Further Considerations

The Test Statistic Function

As noted above, the bootstrap method can work on most any test statistic. In the majority of cases, simply changing the static function to produce the desired statistic is sufficient. For example, to find the median instead of the mean:

stat_fx <- function(s, i){
   return(median(s[i]))
}

Confidence Interval Type

The boost library has five confidence interval types available:

The normal approximation method
The basic bootstrap method (demonstrated above, computed manually)
The studentized bootstrap method
The bootstrap percentile method
The bias corrected and accelerated (BCa) method (demonstrated above)

To access the other interval types a vector of selected types can be provided, or the "type=" parameter can be omitted entirely to select all options:

boot.ci(boot.out=my.bootstrap)
boot.ci(boot.out=my.bootstrap, type=c("norm", "basic", "stud", "perc", "bca"))

The above two lines of code will produce the same output.

NOTE: To produce confidence intervals using the studentized bootstrap method, bootstrap variance must be computed in the test statistic function.

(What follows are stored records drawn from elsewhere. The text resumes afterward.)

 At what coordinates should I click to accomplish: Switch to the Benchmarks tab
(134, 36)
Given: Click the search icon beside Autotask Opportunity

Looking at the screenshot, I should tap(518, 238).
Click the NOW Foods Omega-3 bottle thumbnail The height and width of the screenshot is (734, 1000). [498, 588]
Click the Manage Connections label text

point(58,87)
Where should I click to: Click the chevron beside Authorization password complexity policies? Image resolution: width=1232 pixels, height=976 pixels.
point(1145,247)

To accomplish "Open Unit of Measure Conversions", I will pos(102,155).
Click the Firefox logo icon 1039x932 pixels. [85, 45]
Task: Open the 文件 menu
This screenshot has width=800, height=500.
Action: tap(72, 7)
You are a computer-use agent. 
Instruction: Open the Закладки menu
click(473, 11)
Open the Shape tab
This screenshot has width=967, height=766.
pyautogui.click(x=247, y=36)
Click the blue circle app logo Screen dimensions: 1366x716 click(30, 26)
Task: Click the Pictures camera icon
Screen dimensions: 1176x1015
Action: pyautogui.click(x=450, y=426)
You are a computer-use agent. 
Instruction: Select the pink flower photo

To compute the variance for the studentized bootstrap method, the following modification can be made to the test statistic function:

stat_fx <- function(s, i){
   return(c(mean(s[i]), var(s[i])/length(i)))
}

Confidence Level

It may be desirable to change the confidence level of your bootstrap procedure; the default option (95%) is used in the code above. Examples of further options are shown below:

boot.ci(boot.out = my.bootstrap, conf=0.90)
boot.ci(boot.out = my.bootstrap, conf=0.95)
boot.ci(boot.out = my.bootstrap, conf=0.99)

Population Distributions

The following are several replacement examples for the gamma-distributed population presented above:

my.population <- rbinom(100000, 5, 0.2)
my.population <- rpois(100000, 2)
my.population <- rchisq(100000, 2)
my.population <- rexp(100000, 2)
my.population <- rnorm(100000, 0, 1)
my.population <- rt(100000, 2)
my.population <- runif(100000, 0, 2)

A Quick Note on Sample Size...

The bootstrap distribution is a powerful estimator of population statistics, even with very low sample sizes (e.g. 10). The above code which leverages the boot library was able to formulate accurate confidence intervals approximately 89% of the time.

Final Thoughts

Things to Consider

While the confidence intervals from the manual computation and the library-based computation ("basic" confidence interval type in the boot.ci() output) are similar, they do not match despite setting the same random seed. This is likely due to the method that the boot library uses to choose its sample: it is probably not based on the sample() function as performed in the manual computation.
Achieving a true 95% confidence using the above scripts is difficult unless you are working with a friendly, symmetric distribution (which is unlikely outside of an experimental environment). This was the primary impetus for using gamma-distributed population data above: to introduce heavy skew and bias which cannot fully be accounted for. While the script which leverages the boot library comes closer to the desired 95% prediction rate, it still falls a bit shy.
Bootstrapping is only as powerful as the sample provided. If a sample is not truly randomized from the population, the sample will tend toward a subset of the population rather than the population as a whole. This tendency can overpower bias correction, eliminating the validity of any confidence intervals. Proper randomization of the sample is crucial.
As mentioned several times throughout this article, the validity of a bootstrap confidence interval is highly dependent on the assumption that the sample distribution is a representative approximation of the population.